-- Data listing follows --

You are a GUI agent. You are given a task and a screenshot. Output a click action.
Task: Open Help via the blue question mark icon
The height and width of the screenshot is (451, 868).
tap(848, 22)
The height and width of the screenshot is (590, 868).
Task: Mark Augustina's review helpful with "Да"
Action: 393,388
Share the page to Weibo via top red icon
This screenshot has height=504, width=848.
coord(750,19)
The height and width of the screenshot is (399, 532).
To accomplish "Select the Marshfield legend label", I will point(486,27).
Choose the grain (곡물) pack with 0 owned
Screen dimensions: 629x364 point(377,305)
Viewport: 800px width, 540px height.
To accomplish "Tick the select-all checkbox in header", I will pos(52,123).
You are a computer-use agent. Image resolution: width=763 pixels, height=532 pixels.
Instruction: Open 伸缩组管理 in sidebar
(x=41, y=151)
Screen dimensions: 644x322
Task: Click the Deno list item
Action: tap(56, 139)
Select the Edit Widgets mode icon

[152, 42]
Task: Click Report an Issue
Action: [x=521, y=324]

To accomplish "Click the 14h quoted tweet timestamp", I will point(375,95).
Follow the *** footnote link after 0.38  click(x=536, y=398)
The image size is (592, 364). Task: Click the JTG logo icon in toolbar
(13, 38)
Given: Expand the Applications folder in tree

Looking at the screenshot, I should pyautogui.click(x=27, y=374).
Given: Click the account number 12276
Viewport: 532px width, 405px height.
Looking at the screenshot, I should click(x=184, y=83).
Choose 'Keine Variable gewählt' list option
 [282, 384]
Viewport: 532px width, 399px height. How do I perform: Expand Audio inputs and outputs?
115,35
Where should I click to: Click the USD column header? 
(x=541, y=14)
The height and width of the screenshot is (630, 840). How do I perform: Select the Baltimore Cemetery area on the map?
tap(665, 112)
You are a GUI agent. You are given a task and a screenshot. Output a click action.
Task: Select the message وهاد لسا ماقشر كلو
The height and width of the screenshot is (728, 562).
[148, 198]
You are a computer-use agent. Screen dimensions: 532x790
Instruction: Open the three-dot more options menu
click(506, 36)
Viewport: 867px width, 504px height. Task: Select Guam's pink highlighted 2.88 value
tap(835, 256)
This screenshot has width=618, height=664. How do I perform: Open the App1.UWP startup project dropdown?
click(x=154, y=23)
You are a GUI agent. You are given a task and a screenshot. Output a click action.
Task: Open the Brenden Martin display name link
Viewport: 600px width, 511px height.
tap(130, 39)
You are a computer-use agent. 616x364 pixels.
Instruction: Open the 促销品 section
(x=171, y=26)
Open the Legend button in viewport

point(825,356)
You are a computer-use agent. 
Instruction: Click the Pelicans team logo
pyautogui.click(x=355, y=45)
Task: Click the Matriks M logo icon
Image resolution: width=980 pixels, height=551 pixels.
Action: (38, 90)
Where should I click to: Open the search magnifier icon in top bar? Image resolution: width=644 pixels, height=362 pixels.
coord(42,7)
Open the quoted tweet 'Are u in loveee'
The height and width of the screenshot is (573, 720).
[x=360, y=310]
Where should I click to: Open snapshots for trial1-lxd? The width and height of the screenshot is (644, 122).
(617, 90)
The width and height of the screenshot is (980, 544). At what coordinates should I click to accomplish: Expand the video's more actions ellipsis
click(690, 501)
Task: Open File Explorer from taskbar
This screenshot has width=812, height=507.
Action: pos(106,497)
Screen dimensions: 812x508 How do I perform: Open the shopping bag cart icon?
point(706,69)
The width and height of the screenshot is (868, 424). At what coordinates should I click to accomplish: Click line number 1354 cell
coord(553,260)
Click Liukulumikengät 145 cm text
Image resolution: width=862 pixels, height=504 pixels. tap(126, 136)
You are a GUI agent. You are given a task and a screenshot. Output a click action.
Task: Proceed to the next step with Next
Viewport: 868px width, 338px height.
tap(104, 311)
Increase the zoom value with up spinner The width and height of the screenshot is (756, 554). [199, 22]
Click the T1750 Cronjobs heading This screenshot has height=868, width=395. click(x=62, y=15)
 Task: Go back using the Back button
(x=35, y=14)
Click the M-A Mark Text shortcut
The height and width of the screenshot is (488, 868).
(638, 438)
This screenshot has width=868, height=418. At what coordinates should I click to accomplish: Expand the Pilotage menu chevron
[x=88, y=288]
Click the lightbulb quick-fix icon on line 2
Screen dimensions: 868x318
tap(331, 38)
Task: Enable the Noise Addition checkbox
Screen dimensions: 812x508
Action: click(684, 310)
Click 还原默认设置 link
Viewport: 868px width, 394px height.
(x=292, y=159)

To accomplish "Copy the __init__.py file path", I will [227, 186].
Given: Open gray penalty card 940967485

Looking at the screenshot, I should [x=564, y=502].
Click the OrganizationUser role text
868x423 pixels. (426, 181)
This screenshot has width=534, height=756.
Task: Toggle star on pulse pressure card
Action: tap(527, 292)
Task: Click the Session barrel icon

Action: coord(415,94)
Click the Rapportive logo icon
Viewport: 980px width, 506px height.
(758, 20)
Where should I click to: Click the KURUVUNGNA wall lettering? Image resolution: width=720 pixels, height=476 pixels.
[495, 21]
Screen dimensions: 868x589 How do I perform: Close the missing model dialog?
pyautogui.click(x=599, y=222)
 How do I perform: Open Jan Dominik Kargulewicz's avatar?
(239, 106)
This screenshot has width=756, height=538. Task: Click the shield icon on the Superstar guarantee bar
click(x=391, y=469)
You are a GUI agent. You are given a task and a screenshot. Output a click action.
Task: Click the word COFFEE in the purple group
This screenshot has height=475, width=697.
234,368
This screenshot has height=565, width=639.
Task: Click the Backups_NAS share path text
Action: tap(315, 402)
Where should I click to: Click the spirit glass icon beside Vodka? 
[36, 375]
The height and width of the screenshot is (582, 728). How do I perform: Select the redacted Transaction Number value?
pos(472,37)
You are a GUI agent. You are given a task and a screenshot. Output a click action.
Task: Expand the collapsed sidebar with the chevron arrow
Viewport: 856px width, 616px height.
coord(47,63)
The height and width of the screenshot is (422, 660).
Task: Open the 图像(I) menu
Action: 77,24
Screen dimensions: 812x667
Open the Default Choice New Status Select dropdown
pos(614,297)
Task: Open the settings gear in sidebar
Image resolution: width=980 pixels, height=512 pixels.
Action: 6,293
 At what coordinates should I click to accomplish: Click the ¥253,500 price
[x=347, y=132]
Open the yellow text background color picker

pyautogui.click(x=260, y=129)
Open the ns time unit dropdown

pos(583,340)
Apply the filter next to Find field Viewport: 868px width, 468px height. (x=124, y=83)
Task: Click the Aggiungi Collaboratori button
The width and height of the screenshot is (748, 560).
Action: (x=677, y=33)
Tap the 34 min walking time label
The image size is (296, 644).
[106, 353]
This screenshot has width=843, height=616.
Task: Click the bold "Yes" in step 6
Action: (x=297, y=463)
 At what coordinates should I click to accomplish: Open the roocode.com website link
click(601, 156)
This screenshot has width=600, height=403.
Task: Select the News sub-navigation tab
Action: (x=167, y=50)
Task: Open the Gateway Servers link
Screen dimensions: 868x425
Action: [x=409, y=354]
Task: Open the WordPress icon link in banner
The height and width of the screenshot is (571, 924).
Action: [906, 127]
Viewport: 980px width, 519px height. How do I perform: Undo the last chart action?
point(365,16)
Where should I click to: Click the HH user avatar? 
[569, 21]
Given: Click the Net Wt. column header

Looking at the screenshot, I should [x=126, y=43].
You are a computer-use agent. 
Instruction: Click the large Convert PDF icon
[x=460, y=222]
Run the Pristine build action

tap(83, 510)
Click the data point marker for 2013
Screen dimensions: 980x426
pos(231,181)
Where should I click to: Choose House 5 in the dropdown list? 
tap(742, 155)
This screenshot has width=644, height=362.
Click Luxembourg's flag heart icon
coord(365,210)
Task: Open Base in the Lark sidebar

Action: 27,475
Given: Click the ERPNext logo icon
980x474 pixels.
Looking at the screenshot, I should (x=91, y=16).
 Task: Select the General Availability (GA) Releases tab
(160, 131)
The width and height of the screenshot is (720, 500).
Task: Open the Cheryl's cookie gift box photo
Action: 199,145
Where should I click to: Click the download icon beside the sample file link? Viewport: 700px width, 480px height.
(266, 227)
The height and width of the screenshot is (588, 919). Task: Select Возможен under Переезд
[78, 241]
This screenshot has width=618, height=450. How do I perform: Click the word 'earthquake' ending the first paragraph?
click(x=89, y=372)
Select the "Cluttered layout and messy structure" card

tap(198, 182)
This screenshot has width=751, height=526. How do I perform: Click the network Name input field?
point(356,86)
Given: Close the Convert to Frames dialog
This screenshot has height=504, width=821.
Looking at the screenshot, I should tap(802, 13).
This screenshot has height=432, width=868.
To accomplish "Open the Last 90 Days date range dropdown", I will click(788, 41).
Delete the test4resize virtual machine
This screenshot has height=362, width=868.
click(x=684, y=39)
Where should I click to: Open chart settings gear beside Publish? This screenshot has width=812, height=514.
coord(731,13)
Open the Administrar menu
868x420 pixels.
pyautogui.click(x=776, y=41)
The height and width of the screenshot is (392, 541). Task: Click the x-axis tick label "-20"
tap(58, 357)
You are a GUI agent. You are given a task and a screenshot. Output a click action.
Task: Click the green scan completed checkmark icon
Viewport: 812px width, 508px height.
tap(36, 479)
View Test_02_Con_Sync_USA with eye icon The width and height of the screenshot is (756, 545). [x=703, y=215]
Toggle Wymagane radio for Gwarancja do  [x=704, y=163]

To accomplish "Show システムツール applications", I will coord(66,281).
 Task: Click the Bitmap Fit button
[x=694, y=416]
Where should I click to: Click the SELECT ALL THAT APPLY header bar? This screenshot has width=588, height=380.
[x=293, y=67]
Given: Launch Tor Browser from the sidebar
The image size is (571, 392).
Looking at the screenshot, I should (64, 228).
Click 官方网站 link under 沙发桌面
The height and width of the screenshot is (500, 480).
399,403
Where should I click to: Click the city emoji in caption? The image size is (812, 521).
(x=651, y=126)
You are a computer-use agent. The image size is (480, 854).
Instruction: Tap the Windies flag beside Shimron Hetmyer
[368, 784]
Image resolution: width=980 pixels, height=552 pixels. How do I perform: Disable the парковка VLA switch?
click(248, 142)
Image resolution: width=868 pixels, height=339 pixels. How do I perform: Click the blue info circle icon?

-- Data listing concluded --

» **Task description**
Of all the entries above, repeat only the lines from the line that has "Given: Expand the Applications folder in tree" to the line that has "Task: Select the message وهاد لسا ماقشر كلو", both lines included, exactly.

» **Output for this exercise**
Given: Expand the Applications folder in tree

Looking at the screenshot, I should pyautogui.click(x=27, y=374).
Given: Click the account number 12276
Viewport: 532px width, 405px height.
Looking at the screenshot, I should click(x=184, y=83).
Choose 'Keine Variable gewählt' list option
 [282, 384]
Viewport: 532px width, 399px height. How do I perform: Expand Audio inputs and outputs?
115,35
Where should I click to: Click the USD column header? 
(x=541, y=14)
The height and width of the screenshot is (630, 840). How do I perform: Select the Baltimore Cemetery area on the map?
tap(665, 112)
You are a GUI agent. You are given a task and a screenshot. Output a click action.
Task: Select the message وهاد لسا ماقشر كلو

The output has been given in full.